> _Exercise directions_: Below are the entries; give again exactly the lines from the one mentioning "Liên hệ (1442, 140)" through the one mentioning "Sắp xếp theo: (403, 221)", inclusive.

> _Input_:
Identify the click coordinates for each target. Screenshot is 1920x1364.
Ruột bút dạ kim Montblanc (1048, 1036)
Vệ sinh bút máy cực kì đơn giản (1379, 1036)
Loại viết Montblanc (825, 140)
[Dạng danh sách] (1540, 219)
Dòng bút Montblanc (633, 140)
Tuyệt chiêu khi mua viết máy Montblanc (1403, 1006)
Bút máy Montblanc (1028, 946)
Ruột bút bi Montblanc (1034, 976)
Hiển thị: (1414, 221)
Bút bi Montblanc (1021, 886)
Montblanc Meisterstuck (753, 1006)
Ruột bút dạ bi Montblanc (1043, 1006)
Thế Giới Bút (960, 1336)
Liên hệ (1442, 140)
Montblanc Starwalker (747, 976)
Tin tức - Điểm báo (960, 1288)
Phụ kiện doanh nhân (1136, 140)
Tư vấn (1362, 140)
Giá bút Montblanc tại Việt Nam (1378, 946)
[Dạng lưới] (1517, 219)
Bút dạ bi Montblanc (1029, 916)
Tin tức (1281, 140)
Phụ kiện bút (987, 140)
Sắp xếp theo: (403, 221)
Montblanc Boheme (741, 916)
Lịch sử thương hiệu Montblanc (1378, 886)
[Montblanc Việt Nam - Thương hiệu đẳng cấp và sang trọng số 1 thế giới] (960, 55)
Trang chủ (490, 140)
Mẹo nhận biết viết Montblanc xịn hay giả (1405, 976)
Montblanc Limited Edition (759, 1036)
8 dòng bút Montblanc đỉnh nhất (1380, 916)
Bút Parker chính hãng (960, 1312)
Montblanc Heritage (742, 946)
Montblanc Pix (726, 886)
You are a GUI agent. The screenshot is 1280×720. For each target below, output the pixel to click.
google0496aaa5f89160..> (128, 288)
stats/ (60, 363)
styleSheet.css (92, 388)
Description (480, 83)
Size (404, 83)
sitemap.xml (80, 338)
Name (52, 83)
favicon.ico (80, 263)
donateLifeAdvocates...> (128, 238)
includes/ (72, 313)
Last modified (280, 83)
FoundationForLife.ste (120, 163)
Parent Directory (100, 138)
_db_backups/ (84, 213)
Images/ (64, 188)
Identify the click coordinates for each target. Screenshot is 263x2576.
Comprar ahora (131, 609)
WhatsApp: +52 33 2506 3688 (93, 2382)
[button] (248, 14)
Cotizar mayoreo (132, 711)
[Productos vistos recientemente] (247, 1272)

> _Result below_:
Liên hệ (1442, 140)
Montblanc Starwalker (747, 976)
Tin tức - Điểm báo (960, 1288)
Phụ kiện doanh nhân (1136, 140)
Tư vấn (1362, 140)
Giá bút Montblanc tại Việt Nam (1378, 946)
[Dạng lưới] (1517, 219)
Bút dạ bi Montblanc (1029, 916)
Tin tức (1281, 140)
Phụ kiện bút (987, 140)
Sắp xếp theo: (403, 221)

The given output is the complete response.